One BP explorer, Neil Piggott, even went 2,000 feet down in a submarine to get a firsthand look at oil and gas seeping out of the sea bottom. There in the inky darkness he saw masses of bacteria feeding on the oil and 30-foot-long tube worms that in turn were eating the bacteria. The seeps were further evidence that there was more oil farther out in the gulf.
The explorers soon identified Thunder Horse field as a potential "elephant" — industry slang for a colossal find — but some at BP were skeptical. Would the rocks bearing the oil be so deep and subject to such high temperatures that they would not be porous enough to let oil flow through? BP decided to drill an exploratory well. In April 1999, the well hit oil. Says Yeilding: "This opened up the potential of the whole Gulf of Mexico deepwater."
To keep hitting home runs in the gulf, BP needs to find more challenging plays. Its explorers have been locking up positions in even more difficult areas west of Thunder Horse. In August, BP led the bidding at the biannual lease auctions held by the Minerals Management Service of the Interior Dept. in New Orleans. BP bid about $50 million of the $145 million total for about 40 tracts in the western gulf.
BP's explorers have also been leaders in coming to terms with the ancient salt layers, thousands of feet thick, that cover much of the oil and gas accumulations in the gulf and other deepwater regions.
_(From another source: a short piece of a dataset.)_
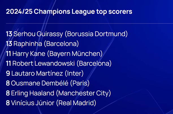Select Vinícius Júnior's name
The height and width of the screenshot is (114, 173).
(33, 103)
Oil companies had shied away from the salt because it distorts seismic waves, obscuring what's underneath. But BP's explorers figured out how to look under the salt with new techniques, such as towing ribbons of seismic sensors behind boats over suspected fields to obtain sharper images of what lay below. "We stopped being afraid of the salt," says Yeilding, who has spent time in France and Canada studying rock formations like those at the gulf's bottom.
No chest-thumping Deepwater is now a favorite haunt of BP: It is a major presence in the waters off Angola and is probing the Beaufort Sea in the Canadian Arctic. The company likes to apply what it has learned in the gulf and Alaska to other zones. One play it is beginning to scope out is the Gulf of Sirte off Libya, where prospective oil and gas deposits lie in the sands put down by ancient river systems.
BP is once again playing the maverick in Libya. Outbid in open bid rounds, the company spent two years lobbying Muammar Qaddafi to grant BP a concession involving huge swaths of offshore and onshore acreage exceeding the size of Belgium. Daly says the next meeting of his explorers will give the green light to the first Libyan wells.
BP explorers know that no matter how many Thunder Horse and Tiber winners they hit, they had better not become smug. Two years ago they drilled a prospect in the gulf that had them so excited they called it Big Kahuna. As it turns out, they had the geology wrong and found nothing. "We try to stay humble," Rainey says. "When we don't, we get kicked in the behind."